Given task:
Can you copy out the lines starting at the one that contains "Click the - req" and ending with the one that contains "Action: [x=391, y=86]", both included, and set them down without any change?

Raw records:

----

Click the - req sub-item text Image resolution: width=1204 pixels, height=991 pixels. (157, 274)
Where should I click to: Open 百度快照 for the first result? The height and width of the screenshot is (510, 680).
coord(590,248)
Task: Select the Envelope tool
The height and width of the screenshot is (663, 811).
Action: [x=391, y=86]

----

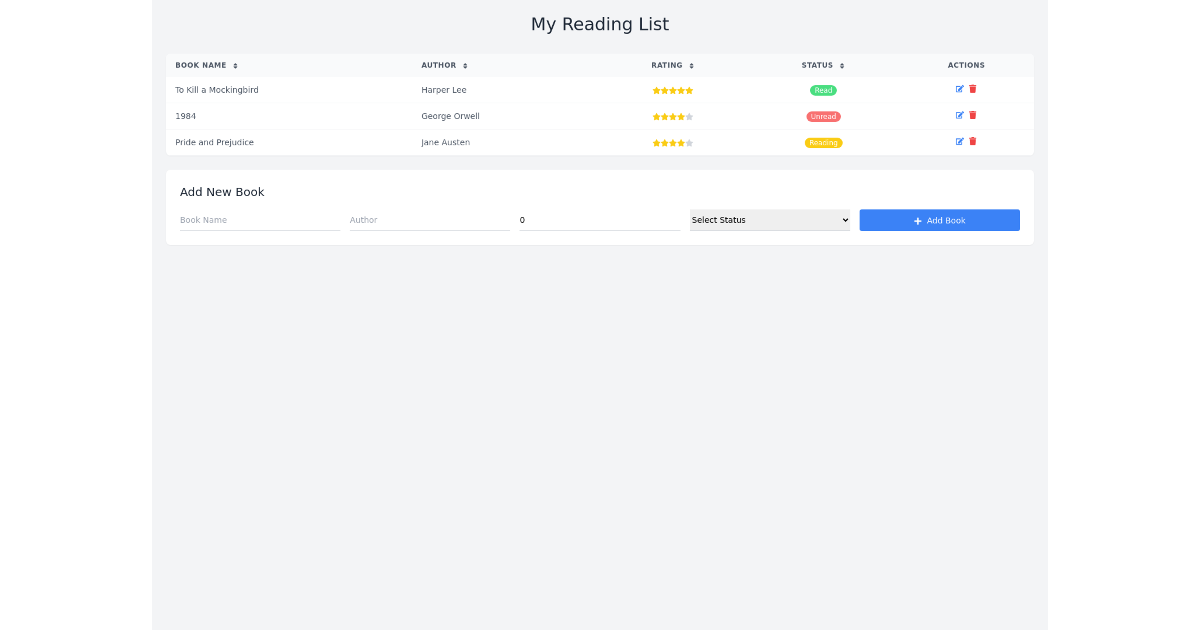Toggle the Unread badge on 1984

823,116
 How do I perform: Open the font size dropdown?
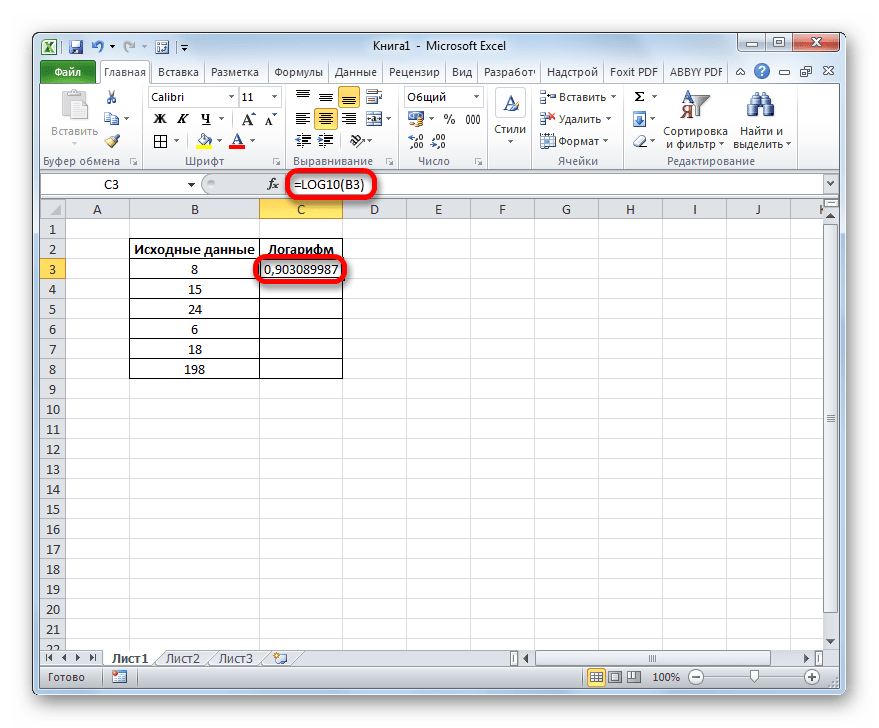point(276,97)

----

Solution for this exercise:
Click the - req sub-item text Image resolution: width=1204 pixels, height=991 pixels. (157, 274)
Where should I click to: Open 百度快照 for the first result? The height and width of the screenshot is (510, 680).
coord(590,248)
Task: Select the Envelope tool
The height and width of the screenshot is (663, 811).
Action: [x=391, y=86]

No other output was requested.